Examples of plasticizers are propylene glycol, phthalates,
polyethylene glycols, sebacates or citrates, and also other
substances mentioned in the literature.
[0091] A separating layer, which serves for the separation of
active ingredient and coating material for the purposes of
preventing interactions, can be applied between active
ingredient-containing layer and an intestinal juice-soluble
copolymer layer which is optionally present. This layer can consist
of inert film formers (for example HPMC or HPC) or, for example,
talc or other suitable pharmaceutical substances. It is equally
possible to use combinations of film formers and talc or similar
substances.
[0092] It is also possible to apply a separating layer composed of
partly or fully neutralized copolymer dispersions which may, for
example, comprise anionic (meth)acrylate copolymers.
[0093] Mixtures for producing tablets from coated particles are
prepared by mixing the pellets with suitable binders for the
tabletting, if necessary the addition of disintegration-promoting
substances and if necessary the addition of lubricants. The mixing
can take place in suitable machines. Unsuitable mixers are those
which lead to damage to the coated particles, for example
ploughshare mixers. To achieve suitable short disintegration times,
a specific sequence may be required in the addition of the
excipients to the coated particles. Premixing with the coated
particles comprising the lubricant or mould release agent magnesium
stearate allows its surface to be hydrophobicized and thus adhering
to be prevented.
[0094] Mixtures suitable for tabletting contain typically 3 to 15%
by weight of a disintegration assistant, for example Kollidon CL,
and, for example, 0.1 to 1% by weight of a lubricant and mould
release agent such as magnesium stearate.
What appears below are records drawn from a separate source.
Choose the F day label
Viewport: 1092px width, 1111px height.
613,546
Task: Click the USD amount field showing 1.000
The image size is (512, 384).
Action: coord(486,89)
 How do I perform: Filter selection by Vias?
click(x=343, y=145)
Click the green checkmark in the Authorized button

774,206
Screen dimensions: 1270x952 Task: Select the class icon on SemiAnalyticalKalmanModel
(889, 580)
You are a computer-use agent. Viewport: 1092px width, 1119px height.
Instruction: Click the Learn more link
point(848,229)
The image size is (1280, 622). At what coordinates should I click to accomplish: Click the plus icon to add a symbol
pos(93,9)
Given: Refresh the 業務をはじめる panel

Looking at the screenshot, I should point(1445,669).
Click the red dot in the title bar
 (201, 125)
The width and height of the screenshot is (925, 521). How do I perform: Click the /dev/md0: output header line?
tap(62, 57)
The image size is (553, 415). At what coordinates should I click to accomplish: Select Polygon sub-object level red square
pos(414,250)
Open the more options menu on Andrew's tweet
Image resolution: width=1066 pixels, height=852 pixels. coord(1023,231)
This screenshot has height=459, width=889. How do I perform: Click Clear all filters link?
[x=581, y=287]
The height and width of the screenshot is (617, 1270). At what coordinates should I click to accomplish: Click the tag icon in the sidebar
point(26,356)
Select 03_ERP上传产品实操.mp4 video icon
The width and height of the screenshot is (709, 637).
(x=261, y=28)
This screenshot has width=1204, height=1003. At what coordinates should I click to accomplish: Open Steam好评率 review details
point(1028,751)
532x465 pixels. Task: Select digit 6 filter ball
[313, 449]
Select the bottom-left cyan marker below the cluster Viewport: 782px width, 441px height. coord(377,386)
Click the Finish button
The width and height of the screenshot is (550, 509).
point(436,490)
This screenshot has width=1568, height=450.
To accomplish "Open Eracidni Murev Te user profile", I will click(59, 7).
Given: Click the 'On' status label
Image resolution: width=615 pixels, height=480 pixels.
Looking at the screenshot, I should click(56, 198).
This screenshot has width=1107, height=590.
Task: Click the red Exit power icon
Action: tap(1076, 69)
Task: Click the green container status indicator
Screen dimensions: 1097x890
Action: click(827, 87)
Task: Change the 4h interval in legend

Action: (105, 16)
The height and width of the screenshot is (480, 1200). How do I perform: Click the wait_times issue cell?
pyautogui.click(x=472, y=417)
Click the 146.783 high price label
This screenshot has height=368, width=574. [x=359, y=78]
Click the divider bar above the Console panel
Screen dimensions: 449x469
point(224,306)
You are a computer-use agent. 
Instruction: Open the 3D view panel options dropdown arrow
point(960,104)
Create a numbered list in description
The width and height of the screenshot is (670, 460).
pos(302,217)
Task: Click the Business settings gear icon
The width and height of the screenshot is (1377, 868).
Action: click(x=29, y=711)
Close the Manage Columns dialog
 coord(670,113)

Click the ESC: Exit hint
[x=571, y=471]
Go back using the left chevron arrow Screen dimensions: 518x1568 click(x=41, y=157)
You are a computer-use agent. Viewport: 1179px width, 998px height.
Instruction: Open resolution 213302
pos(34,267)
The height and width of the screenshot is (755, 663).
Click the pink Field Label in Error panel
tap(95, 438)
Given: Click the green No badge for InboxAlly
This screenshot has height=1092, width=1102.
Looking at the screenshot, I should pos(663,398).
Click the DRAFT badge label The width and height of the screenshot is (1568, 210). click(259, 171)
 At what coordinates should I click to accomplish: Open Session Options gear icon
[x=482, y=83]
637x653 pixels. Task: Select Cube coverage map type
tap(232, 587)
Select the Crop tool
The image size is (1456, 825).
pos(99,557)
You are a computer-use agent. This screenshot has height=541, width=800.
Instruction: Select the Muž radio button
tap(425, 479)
The binder content is
determined by the required proportion of coated particles.
[0095] Typical binders are, for example, Cellactose.RTM.,
microcrystalline cellulose, calcium phosphates, Ludipress.RTM.,
lactose or other suitable sugars, calcium sulphates or starch
derivatives. Preference is given to substances of low bulk
density.
[0096] Typical disintegration assistants (disintegrants) are
crosslinked starch or cellulose derivatives, and also crosslinked
polyvinylpyrrolidone. Cellulose derivatives are equally suitable.
Selection of a suitable binder allows the use of disintegration
assistants to be dispensed with.
[0097] Typical lubricants and mould release agents are magnesium
stearates or other suitable salts of fatty acids or substances
mentioned in the literature for this purpose (for example lauric
acid, calcium stearate, talc, etc.). When suitable machines (for
example tabletting press with external lubrication) or suitable
formulations are used, the use of a lubricant and mould release
agent in the mixture can be dispensed with.
[0098] An excipient for flow improvement can optionally be added to
the mixture (for example high-dispersion silica derivatives, talc,
etc.).
[0099] The tabletting can be effected on customary tabletting
presses, excentric presses or rotary tabletting presses, at
pressing forces in the range of 5 to 40 kN, preferably 10-20 kN.
The tabletting presses can be equipped with systems for external
lubrication.
Excipients
[0100] Typical excipients or additives are preferably added in a
manner known per se to the inventive composition in the course of
production of the granules, pellets or powder. All excipients used
must of course fundamentally be toxicologically uncontroversial and
especially be usable in medicaments without risk for patients.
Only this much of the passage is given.